Word and element location data

▬▬▬

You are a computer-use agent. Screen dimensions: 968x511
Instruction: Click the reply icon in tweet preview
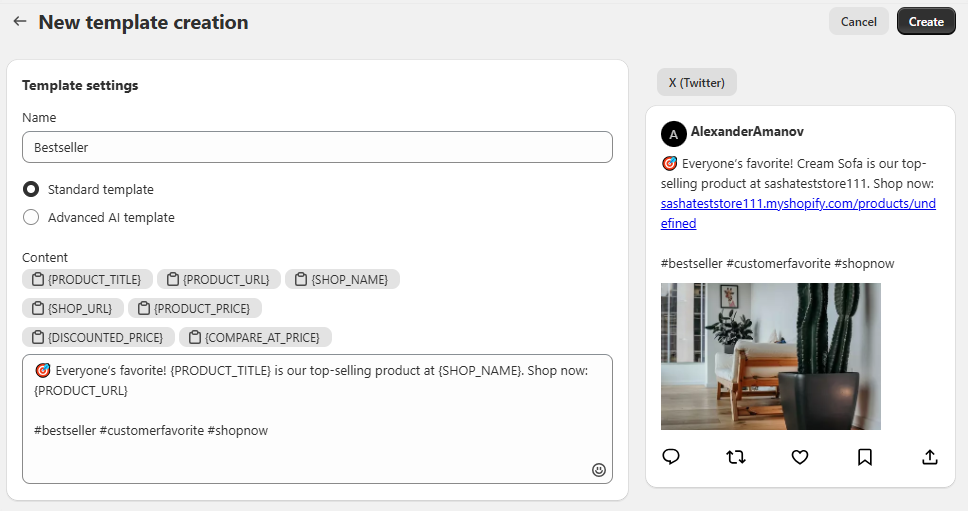[671, 457]
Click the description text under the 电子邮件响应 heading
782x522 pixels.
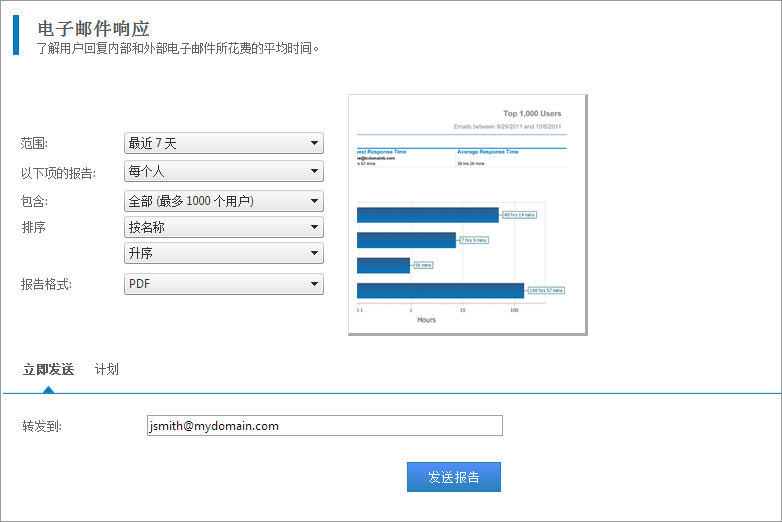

▬▬▬

- AIM OF THE EXERCISE
Rewrite every line of the records above as a Markdown table with the columns "Row" and "Line", numbering the rows and skipping blank lines. Leave the pictures out.

- RESPONSE BELOW
| Row | Line |
|---|---|
| 1 | You are a computer-use agent. Screen dimensions: 968x511 |
| 2 | Instruction: Click the reply icon in tweet preview |
| 3 | [671, 457] |
| 4 | Click the description text under the 电子邮件响应 heading |
| 5 | 782x522 pixels. |